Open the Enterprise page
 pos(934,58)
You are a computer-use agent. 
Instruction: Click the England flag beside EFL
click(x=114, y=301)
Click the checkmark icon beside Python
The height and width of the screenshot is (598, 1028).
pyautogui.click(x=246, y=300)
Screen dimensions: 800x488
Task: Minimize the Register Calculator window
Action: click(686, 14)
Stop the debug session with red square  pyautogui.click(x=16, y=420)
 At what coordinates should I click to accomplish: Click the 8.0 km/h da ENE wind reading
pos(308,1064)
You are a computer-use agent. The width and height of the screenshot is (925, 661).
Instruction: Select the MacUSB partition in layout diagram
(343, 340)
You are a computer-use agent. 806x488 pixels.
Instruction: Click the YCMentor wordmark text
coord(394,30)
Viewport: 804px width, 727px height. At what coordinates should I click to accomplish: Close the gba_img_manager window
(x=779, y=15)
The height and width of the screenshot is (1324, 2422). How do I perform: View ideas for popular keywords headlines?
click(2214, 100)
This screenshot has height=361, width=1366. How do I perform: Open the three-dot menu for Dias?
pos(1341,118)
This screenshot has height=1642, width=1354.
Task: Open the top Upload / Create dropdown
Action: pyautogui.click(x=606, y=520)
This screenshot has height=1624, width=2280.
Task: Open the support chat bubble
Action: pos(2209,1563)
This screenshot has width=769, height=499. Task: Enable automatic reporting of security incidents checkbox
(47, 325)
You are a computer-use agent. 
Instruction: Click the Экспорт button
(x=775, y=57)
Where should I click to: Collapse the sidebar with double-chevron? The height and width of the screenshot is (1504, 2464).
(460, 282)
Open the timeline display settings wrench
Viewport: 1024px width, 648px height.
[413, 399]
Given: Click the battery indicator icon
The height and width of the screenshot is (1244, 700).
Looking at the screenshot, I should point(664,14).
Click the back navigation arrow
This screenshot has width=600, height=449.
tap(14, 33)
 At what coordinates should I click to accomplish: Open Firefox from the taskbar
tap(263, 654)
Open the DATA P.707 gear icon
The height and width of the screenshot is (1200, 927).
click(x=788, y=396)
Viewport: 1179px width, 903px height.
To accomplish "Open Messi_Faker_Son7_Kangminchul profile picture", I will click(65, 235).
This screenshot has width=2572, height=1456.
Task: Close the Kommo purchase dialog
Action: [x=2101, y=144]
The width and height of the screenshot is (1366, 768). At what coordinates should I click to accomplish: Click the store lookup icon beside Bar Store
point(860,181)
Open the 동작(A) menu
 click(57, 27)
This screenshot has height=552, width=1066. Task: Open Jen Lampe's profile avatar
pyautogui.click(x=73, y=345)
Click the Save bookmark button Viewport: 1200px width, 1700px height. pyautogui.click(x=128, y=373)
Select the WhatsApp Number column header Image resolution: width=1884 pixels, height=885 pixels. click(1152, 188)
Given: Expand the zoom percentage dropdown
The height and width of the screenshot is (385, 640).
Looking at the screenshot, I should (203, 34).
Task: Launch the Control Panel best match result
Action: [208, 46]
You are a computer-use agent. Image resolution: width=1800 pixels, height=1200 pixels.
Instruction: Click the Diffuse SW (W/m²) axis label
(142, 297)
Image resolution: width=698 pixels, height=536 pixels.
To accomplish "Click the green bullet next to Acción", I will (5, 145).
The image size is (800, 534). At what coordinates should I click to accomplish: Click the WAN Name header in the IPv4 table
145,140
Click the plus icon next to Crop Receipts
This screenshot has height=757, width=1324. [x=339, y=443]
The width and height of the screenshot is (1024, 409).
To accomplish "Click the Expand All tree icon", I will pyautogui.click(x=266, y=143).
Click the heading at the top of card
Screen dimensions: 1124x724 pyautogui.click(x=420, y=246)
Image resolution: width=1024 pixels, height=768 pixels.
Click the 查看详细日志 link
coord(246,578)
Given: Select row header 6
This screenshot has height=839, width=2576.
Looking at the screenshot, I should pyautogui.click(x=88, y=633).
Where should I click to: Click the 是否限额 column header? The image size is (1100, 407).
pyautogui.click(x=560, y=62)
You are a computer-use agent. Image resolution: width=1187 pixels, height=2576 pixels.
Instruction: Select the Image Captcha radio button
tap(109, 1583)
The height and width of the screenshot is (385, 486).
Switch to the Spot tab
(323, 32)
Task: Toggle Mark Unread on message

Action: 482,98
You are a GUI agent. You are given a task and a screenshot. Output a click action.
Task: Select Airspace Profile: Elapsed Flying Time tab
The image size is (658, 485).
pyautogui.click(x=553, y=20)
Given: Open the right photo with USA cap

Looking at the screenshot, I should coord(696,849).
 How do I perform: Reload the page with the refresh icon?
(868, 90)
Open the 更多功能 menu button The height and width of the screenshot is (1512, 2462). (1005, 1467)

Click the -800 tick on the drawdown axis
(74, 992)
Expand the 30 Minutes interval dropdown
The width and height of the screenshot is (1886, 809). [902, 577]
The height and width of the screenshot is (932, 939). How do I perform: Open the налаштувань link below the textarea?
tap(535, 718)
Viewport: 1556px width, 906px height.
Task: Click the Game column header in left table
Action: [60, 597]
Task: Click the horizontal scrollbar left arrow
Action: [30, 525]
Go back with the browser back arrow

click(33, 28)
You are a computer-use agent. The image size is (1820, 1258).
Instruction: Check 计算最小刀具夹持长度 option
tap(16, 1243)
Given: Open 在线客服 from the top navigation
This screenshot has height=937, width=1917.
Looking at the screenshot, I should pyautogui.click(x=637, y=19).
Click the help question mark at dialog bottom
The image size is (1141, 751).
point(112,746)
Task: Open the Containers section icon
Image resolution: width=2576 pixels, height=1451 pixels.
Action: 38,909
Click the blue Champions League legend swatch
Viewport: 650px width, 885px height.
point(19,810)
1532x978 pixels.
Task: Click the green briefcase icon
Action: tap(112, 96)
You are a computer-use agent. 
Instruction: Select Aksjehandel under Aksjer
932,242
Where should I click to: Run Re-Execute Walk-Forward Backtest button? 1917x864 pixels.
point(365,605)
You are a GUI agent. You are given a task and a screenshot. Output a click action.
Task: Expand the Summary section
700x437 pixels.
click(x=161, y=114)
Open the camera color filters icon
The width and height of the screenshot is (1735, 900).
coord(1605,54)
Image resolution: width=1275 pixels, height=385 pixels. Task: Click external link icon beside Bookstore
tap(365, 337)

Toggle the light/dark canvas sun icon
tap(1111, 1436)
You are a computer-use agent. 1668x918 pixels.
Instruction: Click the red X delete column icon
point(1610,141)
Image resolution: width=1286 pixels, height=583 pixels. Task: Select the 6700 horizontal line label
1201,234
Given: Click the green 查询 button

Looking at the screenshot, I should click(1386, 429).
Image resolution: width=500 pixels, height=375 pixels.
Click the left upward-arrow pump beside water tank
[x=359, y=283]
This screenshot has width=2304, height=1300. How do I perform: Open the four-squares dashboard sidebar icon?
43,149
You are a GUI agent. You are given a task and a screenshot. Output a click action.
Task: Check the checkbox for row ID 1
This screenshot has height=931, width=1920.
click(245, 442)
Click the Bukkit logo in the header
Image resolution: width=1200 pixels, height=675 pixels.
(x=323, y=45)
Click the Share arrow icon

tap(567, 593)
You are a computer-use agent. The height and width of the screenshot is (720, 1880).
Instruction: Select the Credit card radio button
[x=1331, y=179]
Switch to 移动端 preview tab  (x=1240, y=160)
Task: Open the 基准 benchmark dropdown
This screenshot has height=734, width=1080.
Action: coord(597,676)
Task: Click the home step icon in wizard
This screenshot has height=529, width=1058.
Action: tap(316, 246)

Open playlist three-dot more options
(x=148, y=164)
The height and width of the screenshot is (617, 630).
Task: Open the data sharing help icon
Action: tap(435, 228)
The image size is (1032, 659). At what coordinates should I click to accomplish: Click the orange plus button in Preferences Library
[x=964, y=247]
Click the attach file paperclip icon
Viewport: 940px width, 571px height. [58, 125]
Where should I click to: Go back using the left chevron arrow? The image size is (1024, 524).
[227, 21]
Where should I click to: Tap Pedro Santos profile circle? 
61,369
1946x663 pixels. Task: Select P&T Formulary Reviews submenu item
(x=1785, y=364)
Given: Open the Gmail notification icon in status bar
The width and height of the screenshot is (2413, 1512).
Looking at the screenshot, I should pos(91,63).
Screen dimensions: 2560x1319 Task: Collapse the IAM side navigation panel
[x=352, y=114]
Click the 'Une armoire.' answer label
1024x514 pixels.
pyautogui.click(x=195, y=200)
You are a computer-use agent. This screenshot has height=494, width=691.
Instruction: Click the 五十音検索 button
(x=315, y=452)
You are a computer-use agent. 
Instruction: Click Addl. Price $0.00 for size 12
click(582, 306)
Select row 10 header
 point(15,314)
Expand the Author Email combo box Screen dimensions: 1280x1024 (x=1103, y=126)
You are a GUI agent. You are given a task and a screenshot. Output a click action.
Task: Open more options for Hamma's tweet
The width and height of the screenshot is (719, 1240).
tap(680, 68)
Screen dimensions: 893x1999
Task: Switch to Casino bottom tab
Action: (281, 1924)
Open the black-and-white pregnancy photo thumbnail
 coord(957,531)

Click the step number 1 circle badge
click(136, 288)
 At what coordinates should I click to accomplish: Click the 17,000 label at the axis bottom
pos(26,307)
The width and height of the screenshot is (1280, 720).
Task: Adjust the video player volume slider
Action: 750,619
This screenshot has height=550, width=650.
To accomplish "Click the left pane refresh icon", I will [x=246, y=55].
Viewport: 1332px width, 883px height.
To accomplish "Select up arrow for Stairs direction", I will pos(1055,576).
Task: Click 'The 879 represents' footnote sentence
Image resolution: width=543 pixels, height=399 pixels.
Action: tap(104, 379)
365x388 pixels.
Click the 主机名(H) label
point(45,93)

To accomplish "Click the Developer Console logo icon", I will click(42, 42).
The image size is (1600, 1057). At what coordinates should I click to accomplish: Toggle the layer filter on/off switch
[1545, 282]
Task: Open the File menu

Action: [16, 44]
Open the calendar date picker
□ □ □ □ □
INSTRUCTIONS TO FOLLOW:
Copy out the material above, starting at the line with "Where should I click to: Collapse" and continuing through the line with "This screenshot has height=757, width=1324.", that last line included, with each line unchanged.

ANSWER BELOW:
Where should I click to: Collapse the sidebar with double-chevron? The height and width of the screenshot is (1504, 2464).
(460, 282)
Open the timeline display settings wrench
Viewport: 1024px width, 648px height.
[413, 399]
Given: Click the battery indicator icon
The height and width of the screenshot is (1244, 700).
Looking at the screenshot, I should point(664,14).
Click the back navigation arrow
This screenshot has width=600, height=449.
tap(14, 33)
 At what coordinates should I click to accomplish: Open Firefox from the taskbar
tap(263, 654)
Open the DATA P.707 gear icon
The height and width of the screenshot is (1200, 927).
click(x=788, y=396)
Viewport: 1179px width, 903px height.
To accomplish "Open Messi_Faker_Son7_Kangminchul profile picture", I will click(65, 235).
This screenshot has width=2572, height=1456.
Task: Close the Kommo purchase dialog
Action: [x=2101, y=144]
The width and height of the screenshot is (1366, 768). At what coordinates should I click to accomplish: Click the store lookup icon beside Bar Store
point(860,181)
Open the 동작(A) menu
 click(57, 27)
This screenshot has height=552, width=1066. Task: Open Jen Lampe's profile avatar
pyautogui.click(x=73, y=345)
Click the Save bookmark button Viewport: 1200px width, 1700px height. pyautogui.click(x=128, y=373)
Select the WhatsApp Number column header Image resolution: width=1884 pixels, height=885 pixels. click(1152, 188)
Given: Expand the zoom percentage dropdown
The height and width of the screenshot is (385, 640).
Looking at the screenshot, I should (203, 34).
Task: Launch the Control Panel best match result
Action: [208, 46]
You are a computer-use agent. Image resolution: width=1800 pixels, height=1200 pixels.
Instruction: Click the Diffuse SW (W/m²) axis label
(142, 297)
Image resolution: width=698 pixels, height=536 pixels.
To accomplish "Click the green bullet next to Acción", I will (5, 145).
The image size is (800, 534). At what coordinates should I click to accomplish: Click the WAN Name header in the IPv4 table
145,140
Click the plus icon next to Crop Receipts
This screenshot has height=757, width=1324. [x=339, y=443]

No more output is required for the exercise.